--- Testo estratto ---
Chiedete aiuto ad uno Psicoterapeuta esperto in queste dinamiche. Quando finalmente lo lascerete, con la determinazione di non avere più alcun tipo di contatto diretto o indiretto con lui, ne avrete bisogno perché il narcisista torna sempre per completare l’opera e servirà tutto l’aiuto specialistico che il professionista potrà darvi per non ricadere nelle sue spire e neutralizzarne l’azione.
Se già subite violenza fisica e/o vi sentite in pericolo chiedete subito aiuto al 1522, fatelo per voi stesse, per i vostri bambini, per chi vi è caro e anche perché il sacrificio di tutte le donne morte per mano omicida, 11 soltanto durante la quarantena, non sia stato vano.
Questo articolo, con affetto, lo dedico a tutte le vittime del femminicidio ed in particolare a Susy, Marisa, Alessandra, Maria Angela, Viviana, Gina, Lorena, Rossella, Bruna, Barbara e Larisa uccise durante il confinamento, onorandone la memoria con questo proverbio sudamericano: “Pensavano di averci seppellito, ma non sapevano che noi eravamo semi”.
Alexia Di Filippo – Psicologa, Psicoterapeuta – Psicologa dello Sviluppo ed Educazione dal 1997 (laurea con lode) Psicoterapeuta specialista in Self Analisi Bioenergetica e Psicologia Clinica Strategica Conduttrice diplomata di classi di esercizi bioenergetici. Consulente per la Asl RM D in Progetti di Promozione della Salute e Prevenzione del disagio Psichico che hanno interessato centinaia di adolescenti delle Scuole superiori del Distretto.Coordinatrice di Progetti di Prevenzione del rischio ambientale che hanno coinvolto migliaia di bambini, ragazzi e personale docente di scuole elementari e medie del Comune di Roma Docente in corsi sul controllo dei rischi ambientali rivolti ad educatori di asili nido Docente di Educazione stradale in corsi per alunni di scuola superiore. Autrice di articoli per la Rivista della Protezione Civile DPC informa. Consulente di équipe bariatrica per la valutazione ed il trattamento dei disturbi alimentari Ideatrice e Docente dei metodi registrati Bioenergetidanza e Bioenergetitango scelto dalla giornata dello stile di vita 2019. Autrice dell’Articolo inerente il metodo Bioenergetitango sulla Rivista Psicoclinica. Organizzatrice di Eventi benefici per la promozione del benessere psicocorporeo La sua professionalità viene spesso richiesta per approfondimenti in trasmissioni radiofoniche. Svolge la libera Professione di Psicoterapeuta.
--- Voci fornite ---
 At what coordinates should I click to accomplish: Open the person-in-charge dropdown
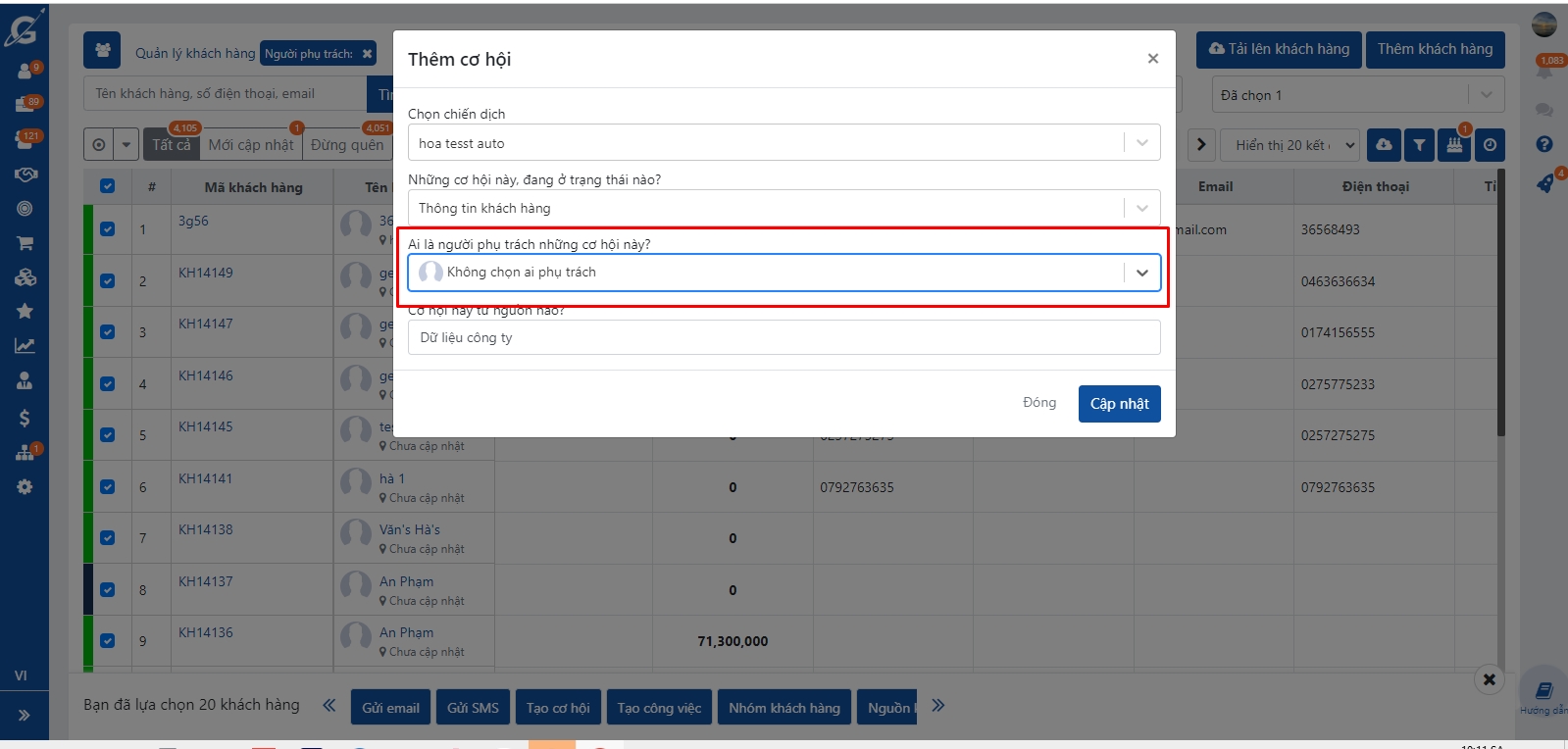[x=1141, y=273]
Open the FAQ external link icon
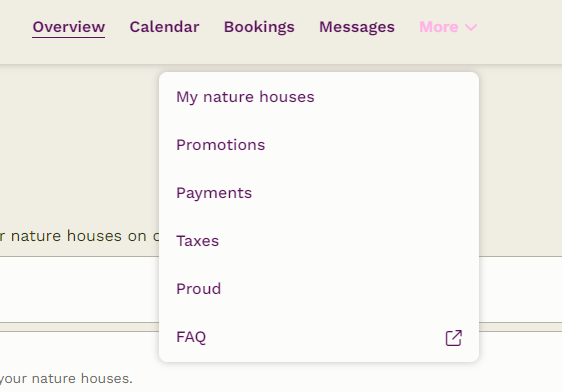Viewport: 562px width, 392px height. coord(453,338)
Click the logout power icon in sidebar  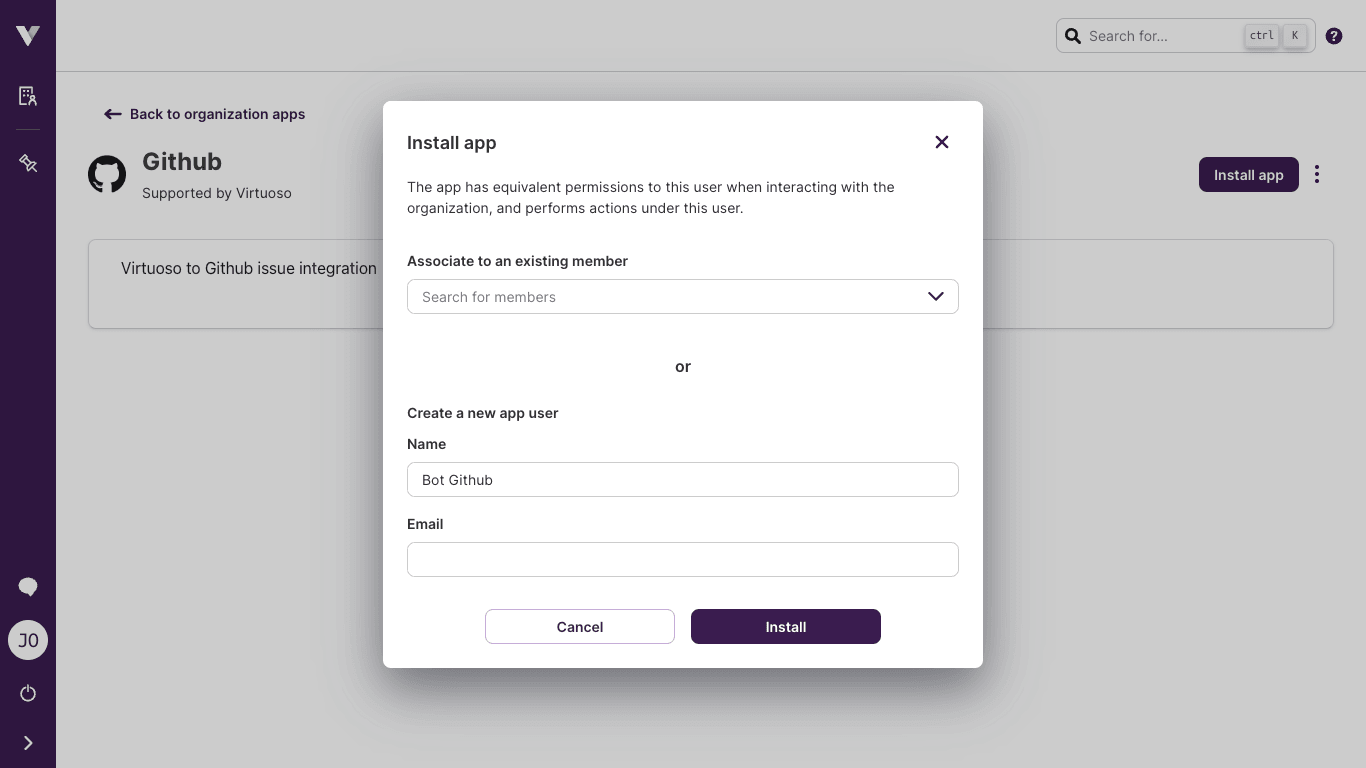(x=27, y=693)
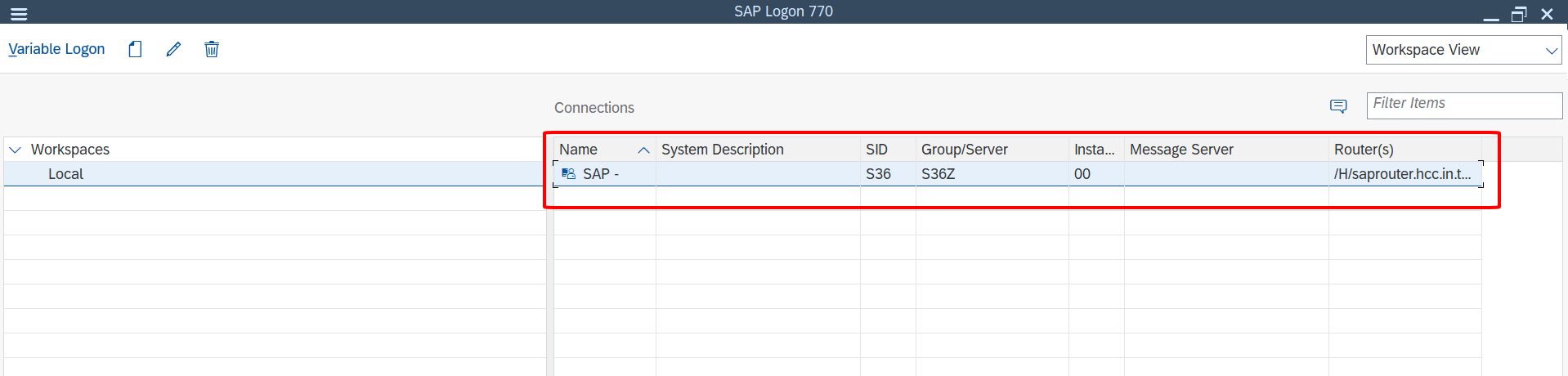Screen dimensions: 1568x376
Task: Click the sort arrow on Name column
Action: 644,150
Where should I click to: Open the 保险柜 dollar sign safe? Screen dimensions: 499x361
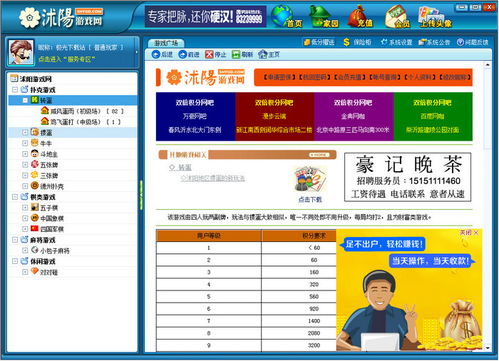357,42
---
▶ _Completa quanto segue_:
1. Secondo l'articolo sulla violenza del narcisista, quante donne sono state uccise soltanto durante la quarantena?
2. Per favore, riprendi l'articolo sulla violenza del narcisista e continualo dopo la sua ultima frase.
Le voci non servono.

▶ _Risposte per voce_:
1. Undici.

2.
2 commenti
Gent.ma Dott.ssa Alexia Di Filippo, sono sempre alla ricerca di suoi articoli e questa volta mi ha fatto venire dei brividi incontrollabili…. come ha saputo essere precisa sia nell’esteriorità che nell’intimo del Narcisista, delle sue varianti, del suo comportamento “criminale”.
Lei – da illustre psicologa e psicoterapeuta – è riuscita a farmi visualizzare questo distruttore in modo perfetto! Il pensiero va a tutte quelle donne che non hanno avuto la forza di “urlare” il loro dolore…… grazie, sempre grazie della Sua preziosa presenza, della Sua immensa preparazione professionale e della Sua grande Umanità, sentita in ogni Sua parola espressa. Tutta la nostra comunità di danza La segue!! Mi permetto di inviarLe un affettuoso saluto.
Gentilissima Gabriella… non trovo parole sufficienti per ringraziarla dei pensieri bellissimi che ha rivolto alla mia persona e al mio operato. Le sono grata dell’attenzione che mi riserva assieme alla comunità di danzatori di cui si occupa, in quanto so che per Lei la prevenzione della violenza sulle donne è un tema centrale per cui si spende in molti modi, tutti importanti.
È fondamentale diffondere la più corretta informazione per creare una cultura del rispetto della donna che contempli la valorizzazione del contributo unico ed insostituibile di cura, attenzione, perizia professionale e creatività che dona alla collettività. Grazie ancora a Lei dunque, un abbraccio.